Mirror setup for xml dumps and media

The mirror sites depend on the generation of lists of files/directories for rsync. Since some mirrors have limited space, we don't ask them to pick up the last 5 dumps but rather the last 5 complete good dumps. Since determining which ones those are would take some poking around in the directories, we generate this list for them (along with similar lists for last 1 and 2 good dumps). Script: [1] run out of cron on the snapshot host responsible for misc cron jobs (see hiera/hosts to check which one).

Dataset2 (pmtpa) is rsynced to dataset1001 (eqiad) every 2 hours, checking to make sure the previous rsync has completed first.

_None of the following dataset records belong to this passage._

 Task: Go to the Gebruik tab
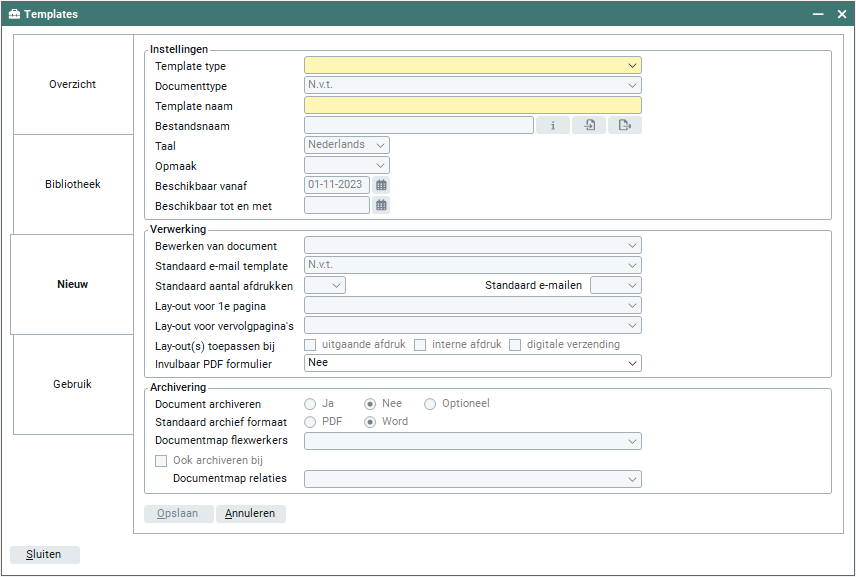click(x=73, y=384)
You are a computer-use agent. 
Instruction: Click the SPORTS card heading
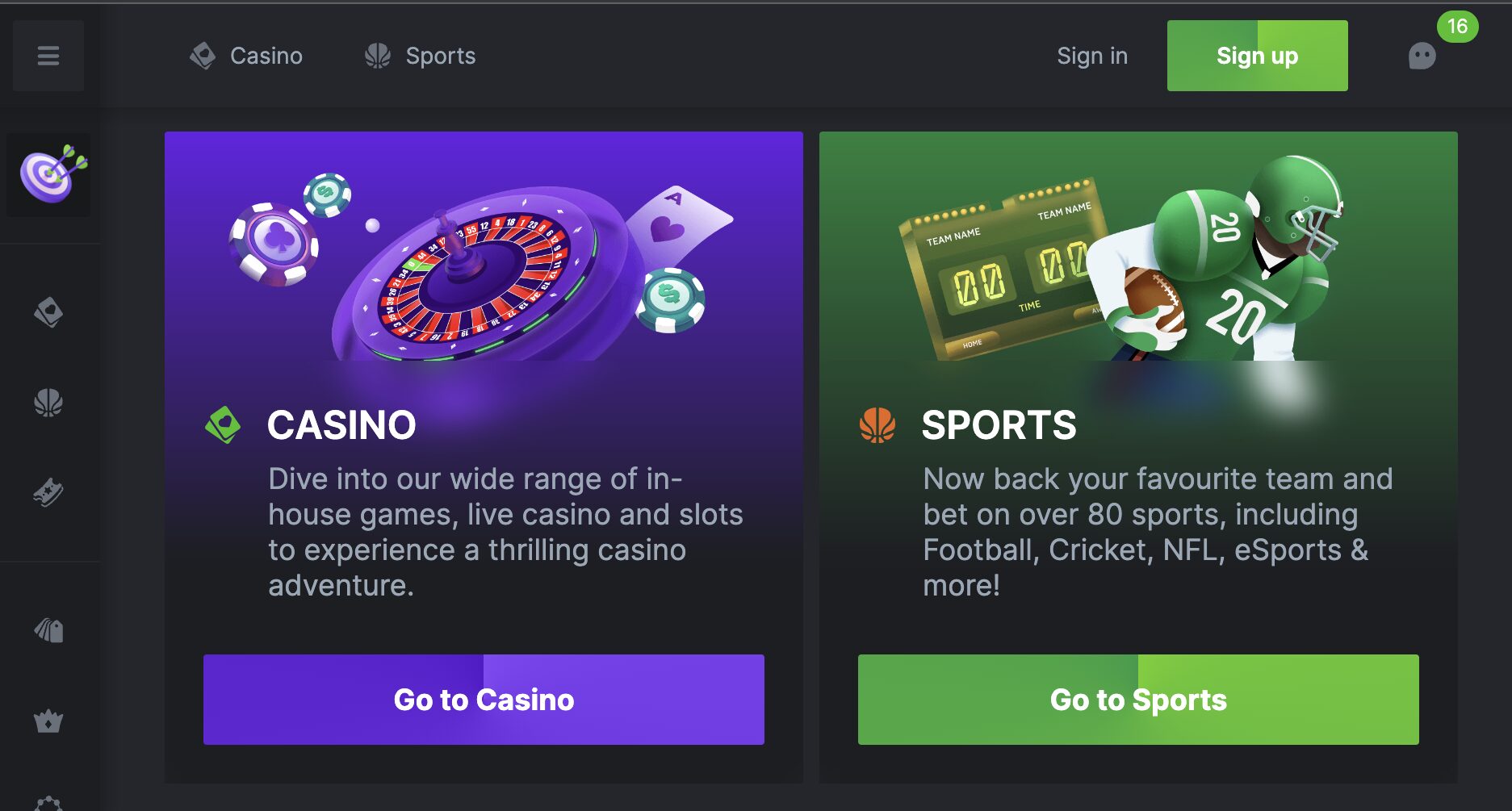999,425
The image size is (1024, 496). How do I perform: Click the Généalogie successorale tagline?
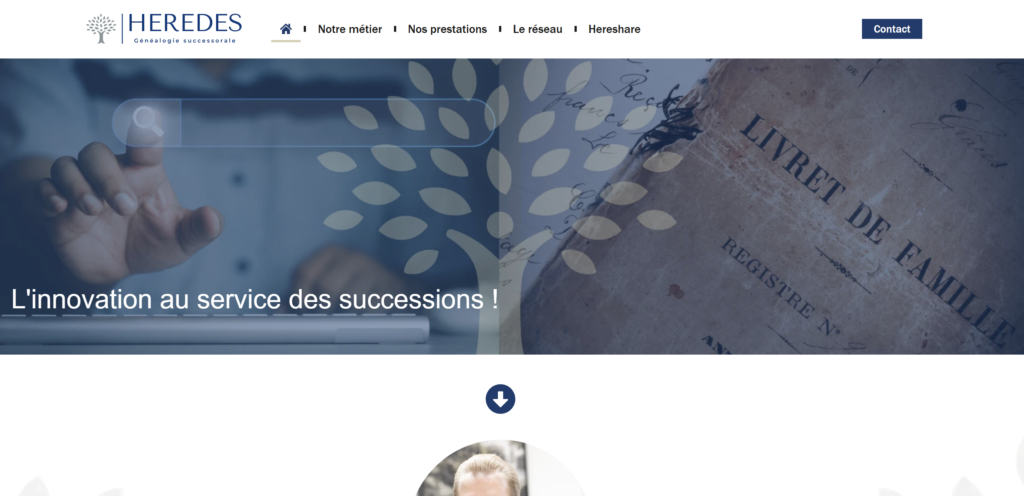[x=185, y=40]
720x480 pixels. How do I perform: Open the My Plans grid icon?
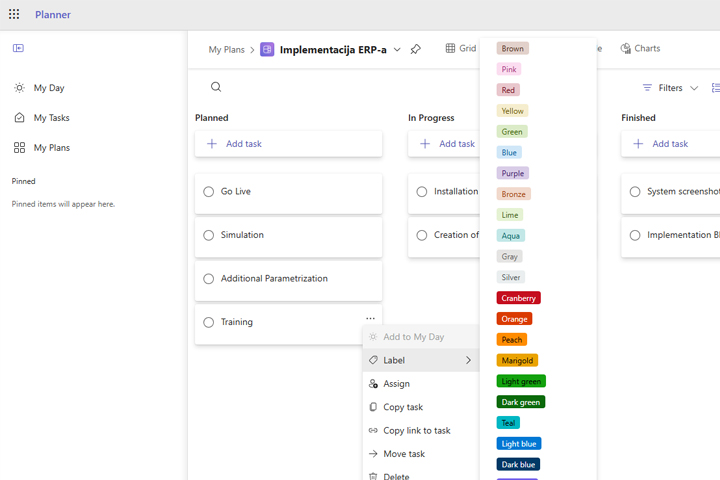coord(19,147)
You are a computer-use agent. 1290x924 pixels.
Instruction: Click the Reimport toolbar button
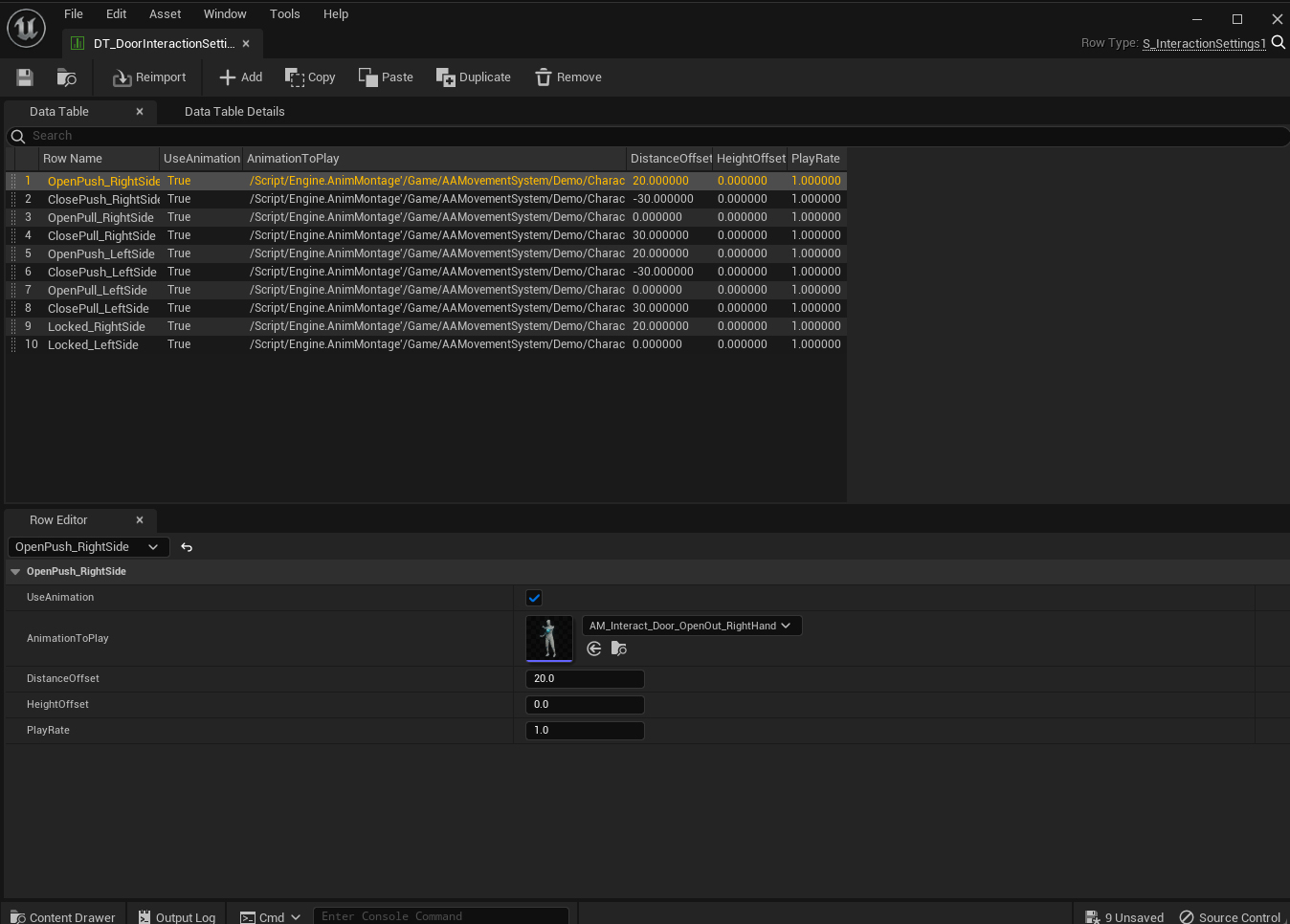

Rsync to our mirrors is available from dataset1001.

Mirrors in operation

  • C3SL (run entirely by them, see dataset2 rsyncd.conf for contact info)
  • Your.org (run by us and them jointly; in particular, image tarballs are done by us, see /home/wikipedia/doc/mirrors/your.org for contact info, login and server info)
  • muni.cz (run entirely by them, see dataset2 rsyncd.conf for contact info)

In progress

  • Host being set up at wansecurity.com -- initial rsync happening now
  • Historical mirror for media at Archive.org (See collection [2])
  • Set up but need to test: mirror.fr.wickedway.nl
  • Discussions about images via Vito, organization: Tiscali s.p.a.

Initial contact

  • Pinged someone at dattobackup.com
  • Checking contacts at amazon re: Amazon Public Data Sets which has been defunct for some time
  • Checked with Nemo_bis about GARR, need to work with them about their legal concerns
  • SJ looking into contacts at MIT


A gluster share has the last 5 good dumps available; it sohuld be available to all lab instances (is it?) This is kept up to date by a script runout of cron on dataset1001, script: [3]

Historical dumps are available on Archive.org and is entirely managed by Hydriz. See Dumps/Archive.org for more information.

We have copied one complete run of our public XML files (about 1.3T?) off to Google storage, which they have kindly donated to us. We are in the process of moving things around to comply with a better (non-usurpable by other Google storage users) naming scheme. We'd like to run a copy once every two weeks, keep the last five copies and then one copy permanently every six months. Script here.

Earlier mirror efforts are documented on the Offsite Backups page. We need to see if any of these are still viable. Email sent to Kul, Milos to see if any of these possibilities are still live.